Read Any Good Books on School Reform Lately?
Darling-Hammond, Linda. The Right to Learn, Jossey-Bass Publishers, San Francisco, 1997.
There have always been extraordinary schools that accomplish extraordinary things with all kinds of students. But these have been the exception to the rule. In this important book, one of the nation's most respected educators describes learner-centered schools that work for all students in all kinds of communities and outlines the policies and practices needed to create these schools on a systemwide basis.
Meier, Deborah. The Power of Their Ideas, Beacon Press, Boston, Massachusetts, 1995.
"Meier pledges her faith 'in the extraordinary untapped capacities of all our children'; but, unlike so many radical reformers, she is also firmly rooted in the reality of the classroom...What as propelled people like Meier from the periphery to the center of the ongoing school debate is the recognition that a new and different kind of public school is no longer a luxury." -James Traub, The New Yorker
Sizer, Theodore. Horace's School-Redesigning the American High School, Houghton Mifflin Company, Boston, 1992.
This book responds to Horace, a composite of American teachers, and the painful compromises he has made by offering a process of redesign that respects the best of the rich traditions of secondary schooling and concurrently the imperative that we do far more in preparing our adolescents for their and our future. At its core, Horace's School continues the ongoing dialogue about what it means to be well-educated in this country, who the recipients of that education should be, and how best to provide that education.
Ted Sizer is the chairman of the Coalition of Essential Schools and the author of Horace's Compromise, and Horace's Hope, two other highly recommended books in this series.
Wood, George. A Time to Learn, The Story of One High School's Remarkable Transformation and the People Who Made It Happen, Dutton, New York, 1998.

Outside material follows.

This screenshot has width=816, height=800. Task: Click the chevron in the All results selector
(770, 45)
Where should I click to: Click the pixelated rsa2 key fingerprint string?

In 1992 George Wood left the ivory tower of academia, where he'd been a professor of education for more than a decade, to become the principal of a poor and struggling high school in rural Ohio. In three short years Federal Hocking High became one of the top schools in the region-and a model for what can be accomplished when teachers, parents, students, and principal with a vision all put their minds to creating change. As a result of Wood's groundbreaking ideas, attendance, GPA's and college attendance rates at FHHS have soared to a high equal only to its students' newfound morale. In A Time to Learn, Wood offers guidelines, practical plans, and advice based on his observations and experiences at FHHS, as well as the results of his own trial and error. He focuses not on policy decisions or legislative debate but rather on the real lives of students and teachers.